General Terms and Conditions
Scope
These General Terms and Conditions (hereinafter referred to as "Terms") govern all agreements
between xcware Cloud Solutions (hereinafter referred to as "Seller") and the Customer (hereinafter referred
to as "Customer") concerning the sale of software licenses and Hosted xcware services. These
Terms shall also apply to any future business transactions between the parties, unless otherwise
expressly agreed to in writing.
Conclusion of the Contract
- The contract shall be deemed established upon the Customer's submission of an order
through the Seller’s official order form and the Seller’s written confirmation of such
order, which may be provided via email.
- The ORDER FORM shall constitute the License Agreement and shall remain in effect for a
period of one (1) year with respect to Self-Hosted xcware software, and for a period of
one (1) month with respect to Hosted xcware software, unless otherwise expressly stated
therein.

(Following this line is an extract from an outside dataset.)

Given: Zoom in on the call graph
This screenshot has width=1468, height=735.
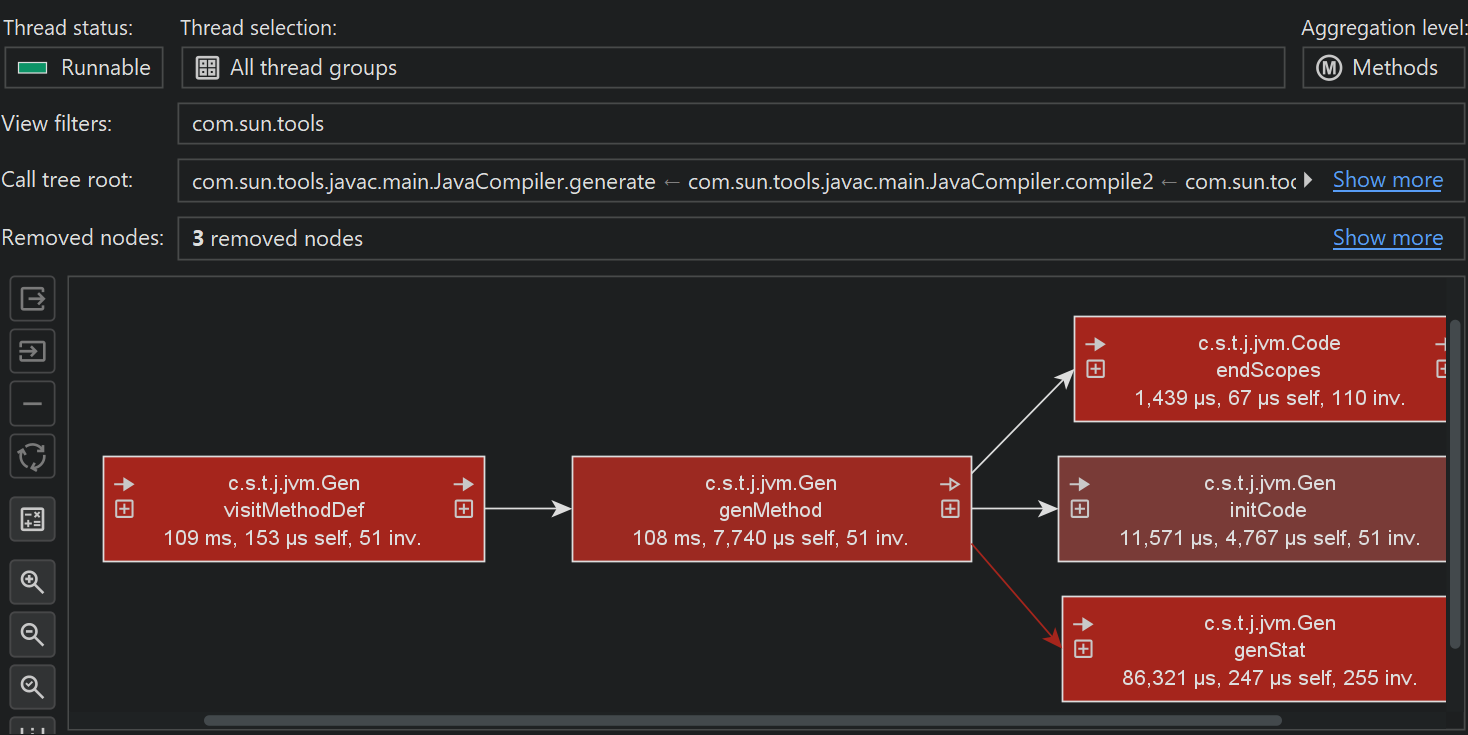Looking at the screenshot, I should click(x=32, y=581).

The effective date of the License Agreement shall be deemed to be the date on
which the order is placed.
License Grant and Usage
- Upon receipt of full payment, the Customer shall be granted a non-transferable,
non-exclusive license to use the software as specified in the ORDER FORM, for a term of
one (1) year in the case of Self-Hosted xcware software, and for a term of one (1) month
in the case of Hosted xcware software.
- The Customer shall not resell, distribute, share, or sublicense the software, in whole
or in part, without the prior written consent of the Seller.
- The license for the Self-Hosted xcware software includes a fifteen (15) day grace period
following its expiration. If the license is not renewed prior to the end of this grace
period, the Customer’s right to use the software shall be automatically terminated. In
the case of Hosted xcware software, the license is tied to an active service
subscription and shall terminate immediately upon non-renewal.

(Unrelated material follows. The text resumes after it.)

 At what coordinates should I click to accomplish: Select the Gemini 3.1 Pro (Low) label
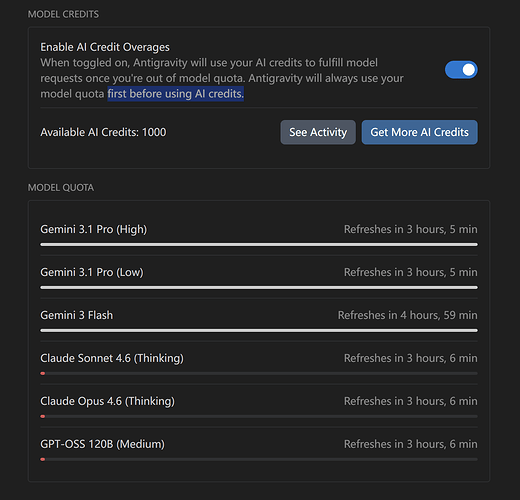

- Additional License Terms are explicitly outlined in the End User License
Agreement
(EULA), which governs further use of the software.
Pricing and Payment
- The price for the software license is defined in the ORDER FORM. All prices are net and
exclusive of applicable taxes.
- Payments for the Self-Hosted xcware software license shall be due within thirty (30)
days from the date of invoice, unless otherwise expressly agreed in writing by the
parties.
- Payments for the Hosted xcware service shall be made in advance and are due prior to the
commencement of the service term.
- The Seller reserves the right to charge interest on overdue payments at a rate of
1.5% per month.
Right of Withdrawal
- The Customer has the right to withdraw from the contract within 14 days from the date of
order, even if the invoice has been paid. The cancellation must be communicated via
email to contact@xcware.com.
- Upon cancellation, any License Key issued for the Self-Hosted xcware software shall be
deactivated, and the corresponding payment shall be refunded, subject to the Seller’s
right to deduct any bank or transaction fees incurred during the refund process.

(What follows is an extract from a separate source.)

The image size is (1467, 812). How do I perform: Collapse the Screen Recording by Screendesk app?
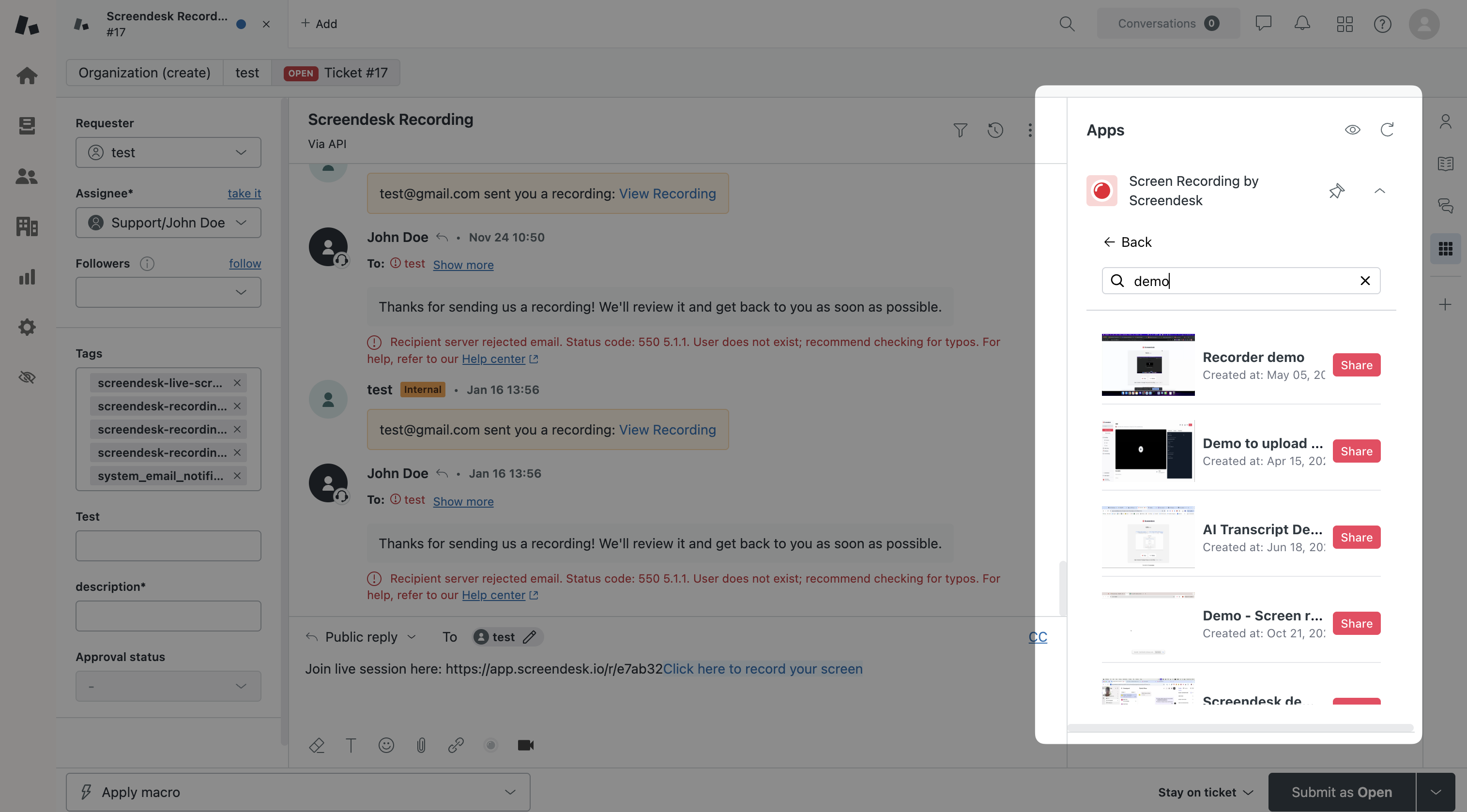pyautogui.click(x=1379, y=191)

Payments made for the Hosted xcware service are non-refundable under any circumstances.
- After the 14-day period, the transaction is considered final, and no withdrawal or
refund is possible.
Delivery
- Software, License Keys for the Self-Hosted xcware software, and Service Login details
for the Hosted xcware service will be provided electronically upon receipt of full
payment.
- Delivery shall be considered complete once the software and License Key for the
Self-Hosted xcware software, or the Service Login details for the Hosted xcware service,
have been provided to the Customer.
Warranty and Liability
- The Seller warrants that the software substantially conforms to the specifications
described in the documentation. However, the Seller does not warrant that the software
will operate without interruption or be error-free.
- The Seller guarantees a 99.99% uptime for the Hosted xcware service, excluding any
outages caused by natural disasters or force majeure events.
- In case of defects, the Customer must notify the Seller in writing. The Seller shall
have the right to correct the defect within a reasonable period or provide a
replacement.
- The Seller's liability is limited to intent and gross negligence. The Seller is not
liable for indirect or consequential damages unless mandatory law provides otherwise.
Termination
- Either party may terminate the contract upon the expiration of the license period or
upon written notice if the other party breaches any material term of the contract.
- Upon termination, the Customer must cease all use of the software and delete all copies.
Intellectual Property
- All intellectual property rights in the software, including copyrights and trademarks,
remain the exclusive property of the Seller.
- The Customer may not modify, reverse engineer, decompile, or disassemble the software
unless permitted by law.
Data Protection
The Seller complies with applicable data protection laws. Personal data collected during
the order and license process will be handled as described in the Seller's Privacy
Policy.
Governing Law and Jurisdiction
These Terms and all legal relationships between the Seller and the Customer are governed by
and construed in accordance with the laws of Germany, without regard to its conflict of law
principles.
Severability Clause
If any provision of these Terms is found to be invalid or unenforceable, the remaining
provisions shall remain in full force and effect.